# Exercise goal:
Say how many lines in the records hold the word "computer", and give nothing but that number.

┌──

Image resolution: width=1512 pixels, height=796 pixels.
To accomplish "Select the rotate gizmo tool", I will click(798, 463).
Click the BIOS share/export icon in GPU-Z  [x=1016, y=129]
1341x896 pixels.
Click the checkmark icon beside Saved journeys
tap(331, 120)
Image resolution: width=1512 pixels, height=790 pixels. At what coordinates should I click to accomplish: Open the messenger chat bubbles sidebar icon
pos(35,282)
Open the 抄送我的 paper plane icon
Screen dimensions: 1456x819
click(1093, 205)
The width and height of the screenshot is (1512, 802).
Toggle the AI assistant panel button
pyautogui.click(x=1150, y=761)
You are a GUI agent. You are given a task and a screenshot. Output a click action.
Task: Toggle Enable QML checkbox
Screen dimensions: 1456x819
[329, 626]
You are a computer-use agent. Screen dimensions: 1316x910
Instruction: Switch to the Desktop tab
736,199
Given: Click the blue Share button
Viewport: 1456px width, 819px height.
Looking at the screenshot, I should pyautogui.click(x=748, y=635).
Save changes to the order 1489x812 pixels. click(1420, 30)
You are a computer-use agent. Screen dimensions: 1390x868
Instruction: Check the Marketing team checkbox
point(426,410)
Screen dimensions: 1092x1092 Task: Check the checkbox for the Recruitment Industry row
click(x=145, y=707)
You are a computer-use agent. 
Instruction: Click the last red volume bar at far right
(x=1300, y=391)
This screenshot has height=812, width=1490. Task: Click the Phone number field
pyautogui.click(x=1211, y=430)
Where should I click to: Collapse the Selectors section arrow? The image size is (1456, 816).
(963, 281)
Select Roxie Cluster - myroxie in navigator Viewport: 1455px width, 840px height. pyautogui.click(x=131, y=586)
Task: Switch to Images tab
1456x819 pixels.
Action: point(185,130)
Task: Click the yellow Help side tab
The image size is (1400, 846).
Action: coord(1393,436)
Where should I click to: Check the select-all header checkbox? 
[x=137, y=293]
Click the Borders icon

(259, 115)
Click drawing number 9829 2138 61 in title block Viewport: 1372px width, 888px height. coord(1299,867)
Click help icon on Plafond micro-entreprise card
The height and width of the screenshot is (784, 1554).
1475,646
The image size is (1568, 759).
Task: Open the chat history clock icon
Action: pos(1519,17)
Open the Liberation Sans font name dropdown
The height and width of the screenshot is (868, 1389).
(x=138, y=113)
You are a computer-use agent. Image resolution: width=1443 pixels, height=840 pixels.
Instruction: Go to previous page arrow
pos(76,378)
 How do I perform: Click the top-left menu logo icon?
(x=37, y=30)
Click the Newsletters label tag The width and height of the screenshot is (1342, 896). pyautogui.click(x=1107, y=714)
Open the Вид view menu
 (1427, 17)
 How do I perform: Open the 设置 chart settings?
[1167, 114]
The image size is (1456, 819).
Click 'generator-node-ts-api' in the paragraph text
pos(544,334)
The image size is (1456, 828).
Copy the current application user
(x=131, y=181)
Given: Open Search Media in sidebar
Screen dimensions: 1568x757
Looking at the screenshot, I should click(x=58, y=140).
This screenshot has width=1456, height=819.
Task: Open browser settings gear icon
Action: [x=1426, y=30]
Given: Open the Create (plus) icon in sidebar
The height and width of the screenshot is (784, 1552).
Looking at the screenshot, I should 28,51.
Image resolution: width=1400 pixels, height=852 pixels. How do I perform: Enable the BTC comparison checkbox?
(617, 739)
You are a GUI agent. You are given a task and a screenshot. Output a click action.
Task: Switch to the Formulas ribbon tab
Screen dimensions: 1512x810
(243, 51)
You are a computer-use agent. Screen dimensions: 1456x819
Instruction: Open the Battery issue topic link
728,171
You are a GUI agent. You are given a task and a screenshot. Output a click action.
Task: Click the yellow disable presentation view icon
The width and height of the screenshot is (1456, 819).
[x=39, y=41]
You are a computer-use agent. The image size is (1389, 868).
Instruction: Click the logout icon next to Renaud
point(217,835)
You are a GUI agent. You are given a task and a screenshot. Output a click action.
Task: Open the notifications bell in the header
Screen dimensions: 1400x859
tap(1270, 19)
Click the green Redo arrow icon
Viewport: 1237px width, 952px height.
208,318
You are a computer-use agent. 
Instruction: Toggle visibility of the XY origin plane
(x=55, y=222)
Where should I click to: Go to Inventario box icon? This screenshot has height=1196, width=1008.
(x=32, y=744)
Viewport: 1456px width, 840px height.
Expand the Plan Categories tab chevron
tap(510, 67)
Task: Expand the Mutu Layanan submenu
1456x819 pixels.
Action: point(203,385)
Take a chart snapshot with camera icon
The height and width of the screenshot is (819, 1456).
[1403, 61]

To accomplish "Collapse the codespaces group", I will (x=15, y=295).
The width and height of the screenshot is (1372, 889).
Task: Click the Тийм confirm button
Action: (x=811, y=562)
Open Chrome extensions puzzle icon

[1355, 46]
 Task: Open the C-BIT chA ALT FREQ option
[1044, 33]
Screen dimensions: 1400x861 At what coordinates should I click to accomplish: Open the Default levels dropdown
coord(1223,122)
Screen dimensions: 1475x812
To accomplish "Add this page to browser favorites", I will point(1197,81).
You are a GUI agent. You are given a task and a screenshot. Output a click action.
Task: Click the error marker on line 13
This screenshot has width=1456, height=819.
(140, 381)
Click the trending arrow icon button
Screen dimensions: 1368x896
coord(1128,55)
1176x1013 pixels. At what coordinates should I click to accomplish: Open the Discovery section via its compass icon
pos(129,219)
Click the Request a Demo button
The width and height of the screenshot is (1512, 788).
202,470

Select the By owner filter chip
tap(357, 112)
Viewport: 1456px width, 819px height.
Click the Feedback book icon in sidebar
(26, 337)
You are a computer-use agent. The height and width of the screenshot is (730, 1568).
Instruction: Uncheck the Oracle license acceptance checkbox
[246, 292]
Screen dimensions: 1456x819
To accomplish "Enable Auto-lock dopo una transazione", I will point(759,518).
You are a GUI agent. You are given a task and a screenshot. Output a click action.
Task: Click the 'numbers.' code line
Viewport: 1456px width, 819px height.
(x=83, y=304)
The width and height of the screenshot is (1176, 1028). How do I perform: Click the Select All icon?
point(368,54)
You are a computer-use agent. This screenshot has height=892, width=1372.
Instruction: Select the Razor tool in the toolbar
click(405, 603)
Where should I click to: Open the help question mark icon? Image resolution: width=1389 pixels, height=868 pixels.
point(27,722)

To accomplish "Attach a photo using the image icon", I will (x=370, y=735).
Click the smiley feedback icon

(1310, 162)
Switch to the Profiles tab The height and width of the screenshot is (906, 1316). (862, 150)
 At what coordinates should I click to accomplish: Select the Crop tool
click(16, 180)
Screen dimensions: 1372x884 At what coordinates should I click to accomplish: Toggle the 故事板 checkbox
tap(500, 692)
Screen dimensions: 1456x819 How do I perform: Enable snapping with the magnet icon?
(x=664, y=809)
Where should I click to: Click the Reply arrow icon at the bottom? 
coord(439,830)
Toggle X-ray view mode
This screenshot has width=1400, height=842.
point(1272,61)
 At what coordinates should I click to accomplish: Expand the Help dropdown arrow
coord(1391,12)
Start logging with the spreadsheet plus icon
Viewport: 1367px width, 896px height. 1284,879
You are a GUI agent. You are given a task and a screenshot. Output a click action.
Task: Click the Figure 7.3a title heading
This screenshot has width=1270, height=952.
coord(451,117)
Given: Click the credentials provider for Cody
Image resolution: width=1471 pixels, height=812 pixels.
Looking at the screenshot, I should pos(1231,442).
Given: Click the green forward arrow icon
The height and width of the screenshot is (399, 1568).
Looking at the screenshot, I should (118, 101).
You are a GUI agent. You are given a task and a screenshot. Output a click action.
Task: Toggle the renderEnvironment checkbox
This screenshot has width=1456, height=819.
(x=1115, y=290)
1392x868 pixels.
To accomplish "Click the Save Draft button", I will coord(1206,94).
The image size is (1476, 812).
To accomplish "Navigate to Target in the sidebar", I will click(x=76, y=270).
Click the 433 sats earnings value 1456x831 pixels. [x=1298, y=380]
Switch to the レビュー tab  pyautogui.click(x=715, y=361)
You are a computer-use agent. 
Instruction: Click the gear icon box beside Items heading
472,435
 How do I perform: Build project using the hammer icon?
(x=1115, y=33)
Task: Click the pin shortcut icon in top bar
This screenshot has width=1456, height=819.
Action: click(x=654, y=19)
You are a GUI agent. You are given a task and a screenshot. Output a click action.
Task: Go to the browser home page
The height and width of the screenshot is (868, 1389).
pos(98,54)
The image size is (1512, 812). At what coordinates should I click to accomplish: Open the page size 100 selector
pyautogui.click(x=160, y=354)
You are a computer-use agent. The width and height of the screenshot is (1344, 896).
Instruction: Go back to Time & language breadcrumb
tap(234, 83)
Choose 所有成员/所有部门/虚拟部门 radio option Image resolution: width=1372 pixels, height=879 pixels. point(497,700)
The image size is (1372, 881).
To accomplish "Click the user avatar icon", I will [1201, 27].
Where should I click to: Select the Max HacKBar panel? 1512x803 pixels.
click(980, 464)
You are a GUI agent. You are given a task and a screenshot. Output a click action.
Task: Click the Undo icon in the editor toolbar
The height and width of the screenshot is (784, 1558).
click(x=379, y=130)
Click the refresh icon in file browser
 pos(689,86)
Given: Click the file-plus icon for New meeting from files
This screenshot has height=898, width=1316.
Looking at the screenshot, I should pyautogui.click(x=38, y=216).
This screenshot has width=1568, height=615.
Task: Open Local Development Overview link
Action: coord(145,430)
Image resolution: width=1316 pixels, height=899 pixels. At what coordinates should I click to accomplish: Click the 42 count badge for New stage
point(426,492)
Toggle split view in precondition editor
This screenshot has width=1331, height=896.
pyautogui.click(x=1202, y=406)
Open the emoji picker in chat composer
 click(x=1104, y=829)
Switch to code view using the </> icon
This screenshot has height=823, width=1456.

└──

# Solved exercise:
11